** Problem statement **
From the line containing "Select the Content scripts pane tab" through the last line of the entries, output the text exactly. Pictures stay out.

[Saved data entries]

┌──

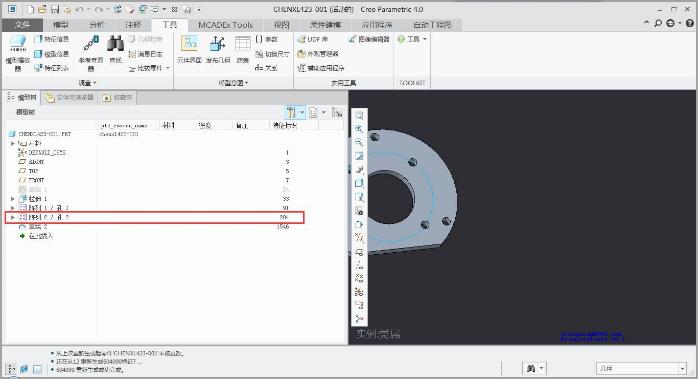Click the zoom in icon in graphics toolbar
Viewport: 698px width, 379px height.
click(359, 129)
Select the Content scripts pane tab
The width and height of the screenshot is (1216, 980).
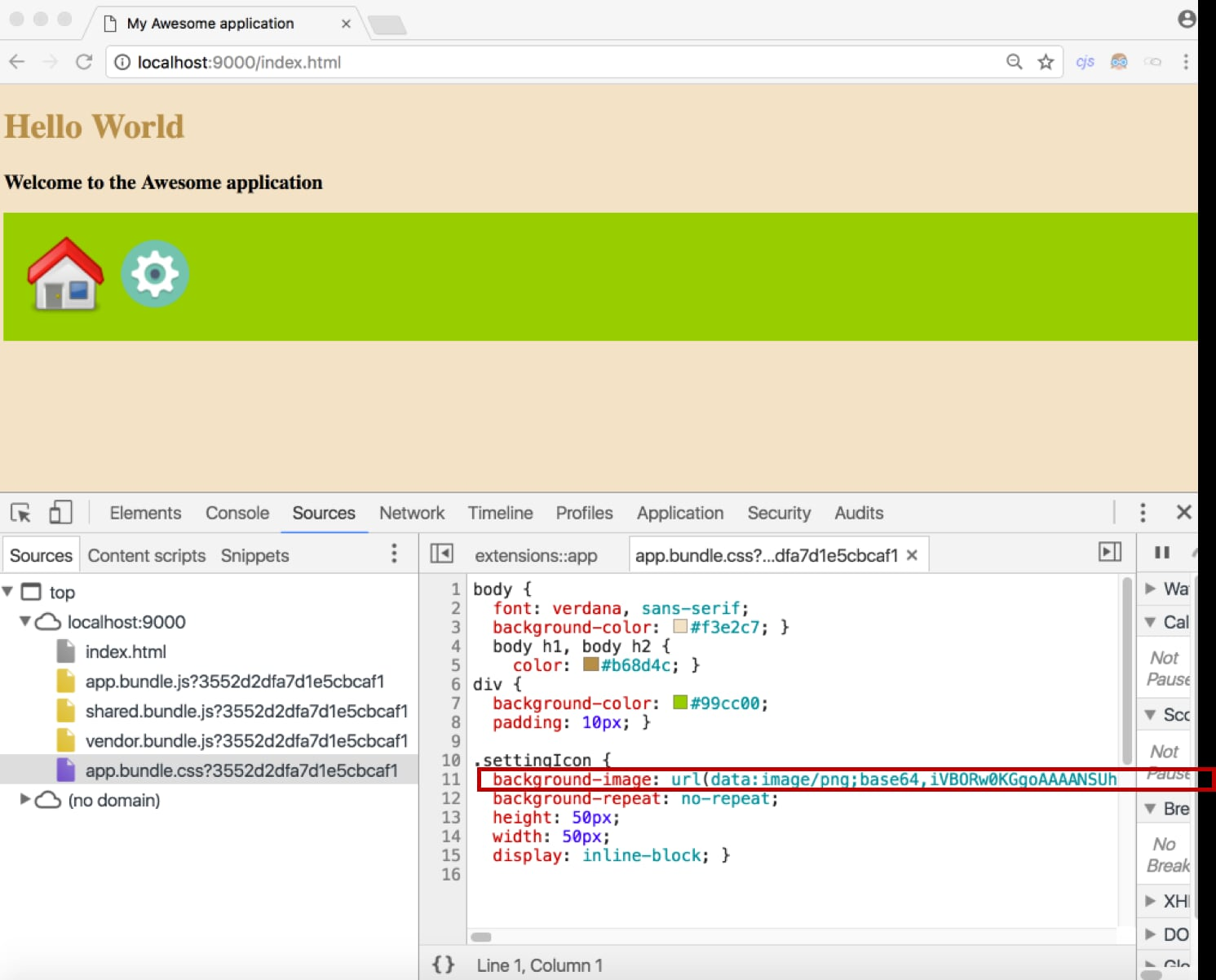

└──

** Task output **
Select the Content scripts pane tab
The width and height of the screenshot is (1216, 980).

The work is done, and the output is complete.